_Try it:_ Please make sure what you return matches the listing below exactly, minus its pictures.

_Material provided:_

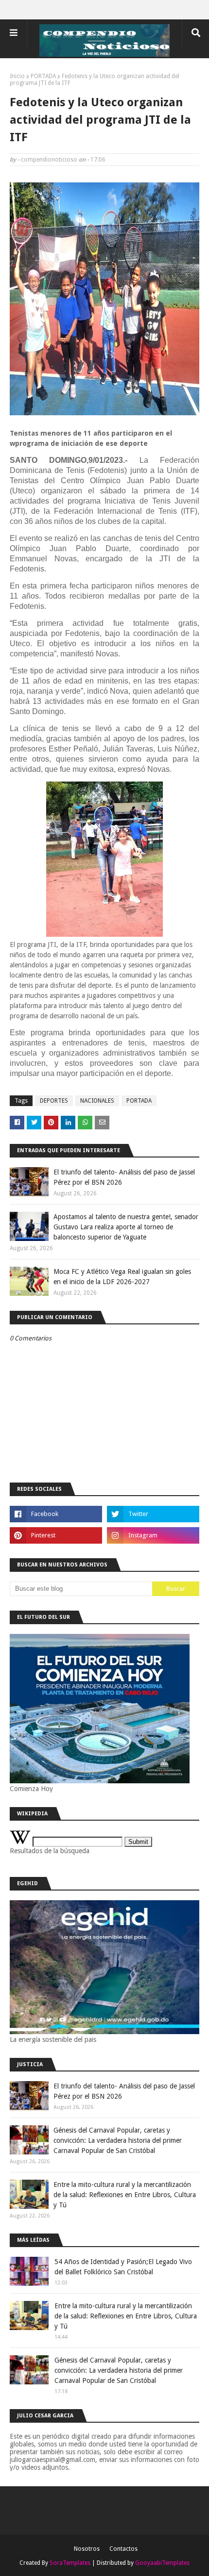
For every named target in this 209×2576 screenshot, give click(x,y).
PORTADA (43, 76)
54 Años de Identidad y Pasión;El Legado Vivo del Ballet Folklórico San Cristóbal (123, 2267)
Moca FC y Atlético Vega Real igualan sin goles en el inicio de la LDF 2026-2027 (122, 1277)
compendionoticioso (49, 159)
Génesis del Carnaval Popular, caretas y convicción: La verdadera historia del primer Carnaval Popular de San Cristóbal (117, 2140)
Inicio (17, 76)
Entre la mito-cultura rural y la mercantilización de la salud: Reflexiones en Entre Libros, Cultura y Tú (124, 2195)
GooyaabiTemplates (162, 2563)
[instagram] (153, 1535)
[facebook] (56, 1514)
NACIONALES (97, 1100)
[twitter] (153, 1514)
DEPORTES (54, 1100)
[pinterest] (56, 1535)
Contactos (123, 2548)
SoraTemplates (70, 2563)
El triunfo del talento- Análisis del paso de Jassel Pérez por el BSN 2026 (124, 1177)
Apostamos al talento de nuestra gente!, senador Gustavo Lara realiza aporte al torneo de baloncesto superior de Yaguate (125, 1227)
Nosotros (87, 2548)
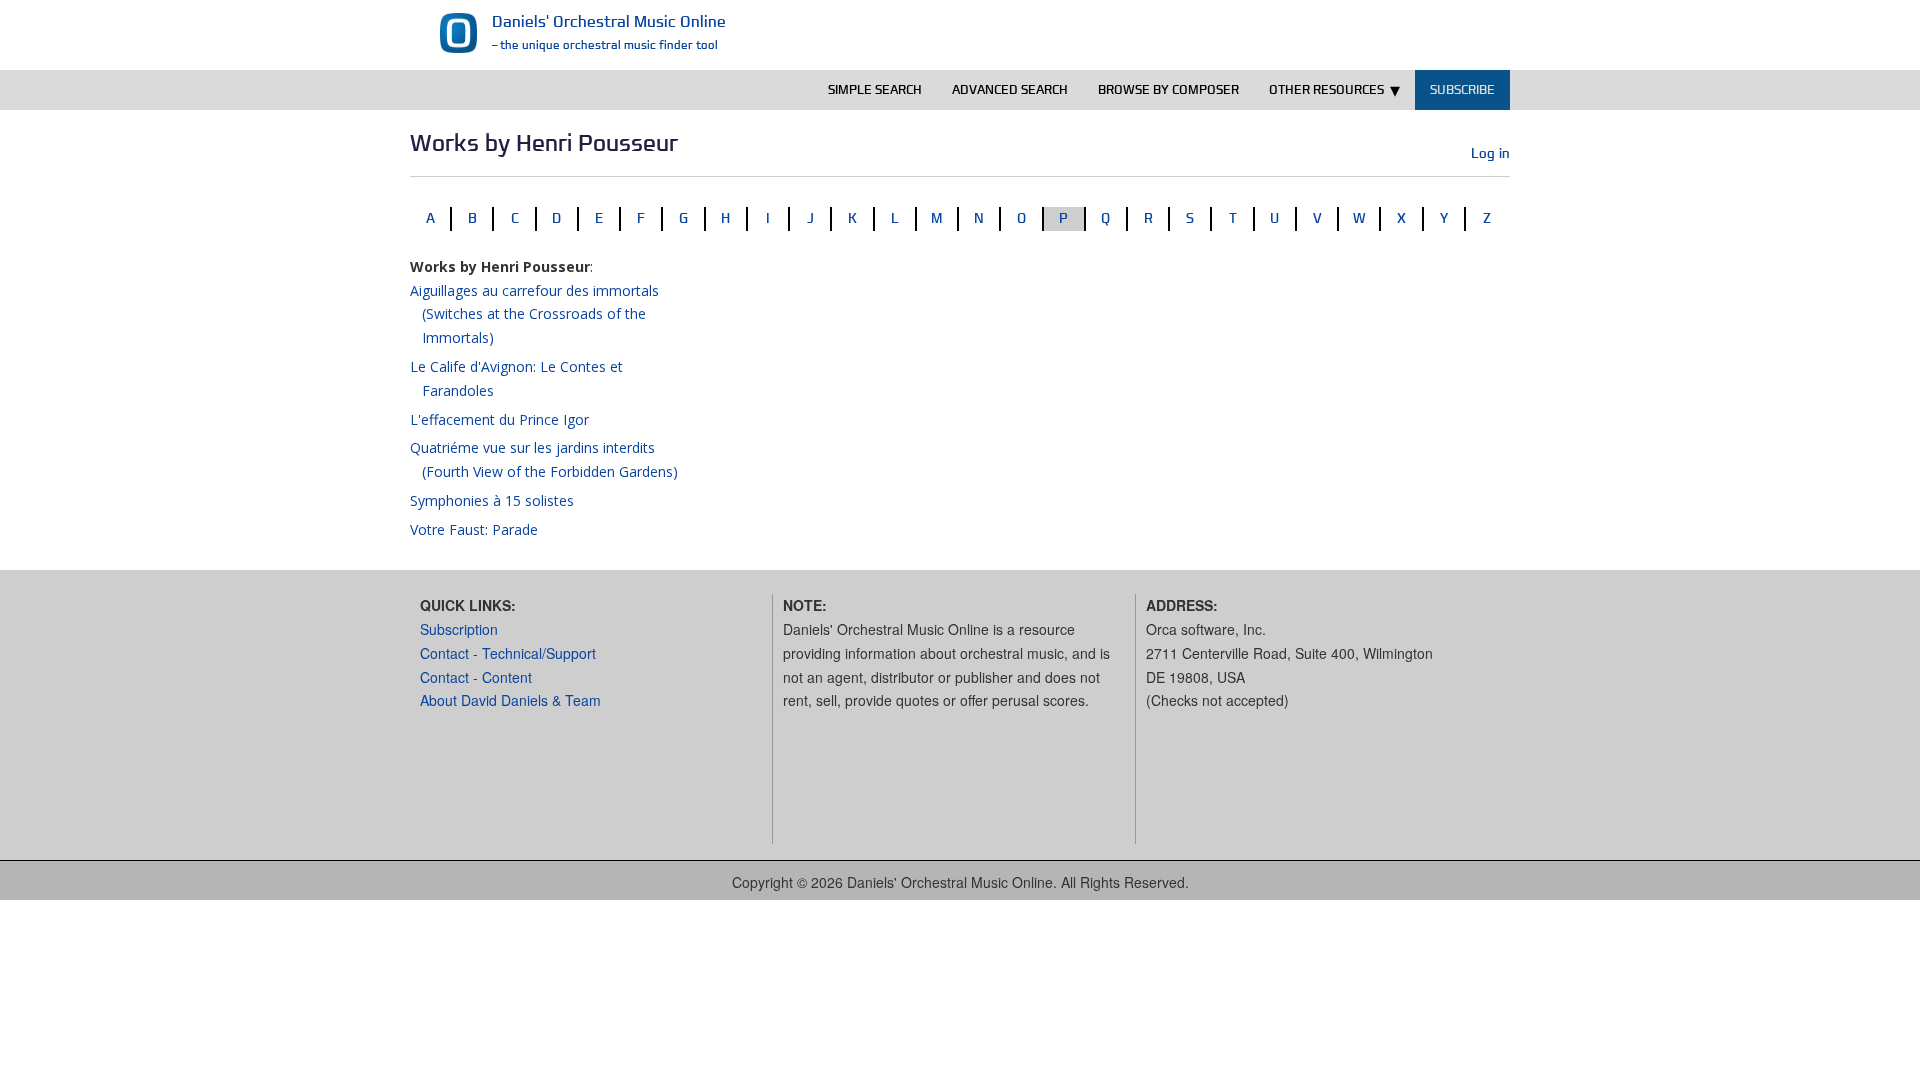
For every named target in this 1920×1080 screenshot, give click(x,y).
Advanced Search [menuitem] (1010, 89)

_Exercise response:_
For every named target in this 209×2576 screenshot, give click(x,y).
PORTADA (43, 76)
54 Años de Identidad y Pasión;El Legado Vivo del Ballet Folklórico San Cristóbal (123, 2267)
Moca FC y Atlético Vega Real igualan sin goles en el inicio de la LDF 2026-2027 (122, 1277)
compendionoticioso (49, 159)
Génesis del Carnaval Popular, caretas y convicción: La verdadera historia del primer Carnaval Popular de San Cristóbal (117, 2140)
Inicio (17, 76)
Entre la mito-cultura rural y la mercantilización de la salud: Reflexiones en Entre Libros, Cultura y Tú (124, 2195)
GooyaabiTemplates (162, 2563)
[instagram] (153, 1535)
[facebook] (56, 1514)
NACIONALES (97, 1100)
[twitter] (153, 1514)
DEPORTES (54, 1100)
[pinterest] (56, 1535)
Contactos (123, 2548)
SoraTemplates (70, 2563)
El triunfo del talento- Análisis del paso de Jassel Pérez por el BSN 2026 (124, 1177)
Apostamos al talento de nuestra gente!, senador Gustavo Lara realiza aporte al torneo de baloncesto superior de Yaguate (125, 1227)
Nosotros (87, 2548)
For every named target in this 1920×1080 screenshot, give click(x,y).
Advanced Search [menuitem] (1010, 89)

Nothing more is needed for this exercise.